Когда-то с этим вопросом было предельно ясно: роботы — это обыкновенное человеческое рукоделье, сотворенное не ради забавы, а по необходимости, иногда они, правда, выкидывают довольно-таки интересные фокусы, но в целом — чего с них взять, бездушных созданий? Однако со временем все стало не так-то просто. Брожение умов началось после подкопа Уотсона под Теорию Вакуумной Стены об абсолютной несовместимости двух полярно противоположных конструкций. Его поддержали философы, принявшись на редкость дружно утверждать (практичный ум Райтнера никогда особо не занимали их отвлеченные и обычно выспренные рассуждения, но основные положения новых философских течений он всегда старался уловить и запомнить), что понятие «душа», которая только «чувствует», не имеет права не только претендовать на равноправие с «разумом», но и вообще на самостоятельность, что она есть не что иное, как самое заурядное и притом третичное проявление Разума по схеме Дельмуса:

Разум = сознание + мышление, способное к творчеству + способность чувствовать.

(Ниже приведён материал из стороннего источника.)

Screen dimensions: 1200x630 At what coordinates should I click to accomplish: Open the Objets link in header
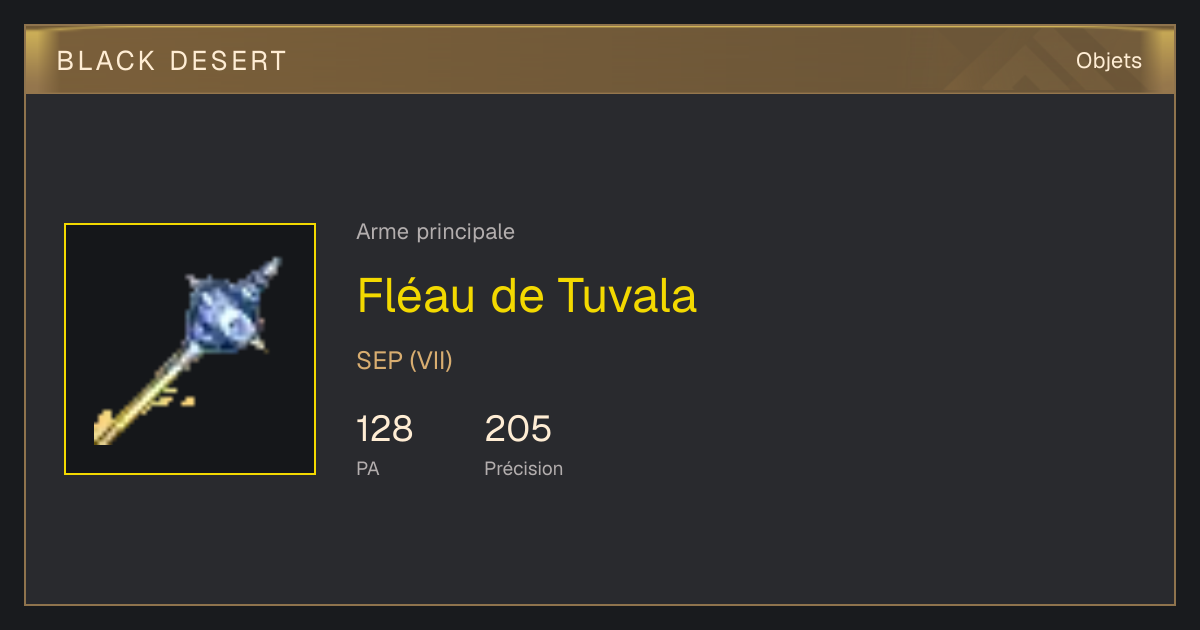[x=1108, y=61]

Злые языки, без которых, видимо, не обойдешься, поговаривали, что концепция эта исходит от ЭАЛа Третьего, единственного пока члена Всемирного Совета от «рукотворных» (то бишь, роботов), поскольку она ставит его искусственных «соплеменников» почти вровень с людьми, так как при подобном толковании главной движущей силой прогресса — Разума — роботы имели два главных фактора: они мыслили, мыслили вполне сознательно, а иногда и творили. Слухам же об авторитарном давлении ЭАЛом на философов Райтнер не верил, ибо ему, как и всем инженерам, было хорошо известно: ЭАЛ Третий, заслуженно и любовно прозванный Великим, до самозабвения предан делу развития техники, техники и только техники и терпеть не может раздвоенных личностей. Все знали, что ЭАЛ частенько упрекает в распылении творческих сил даже самого Уотсона!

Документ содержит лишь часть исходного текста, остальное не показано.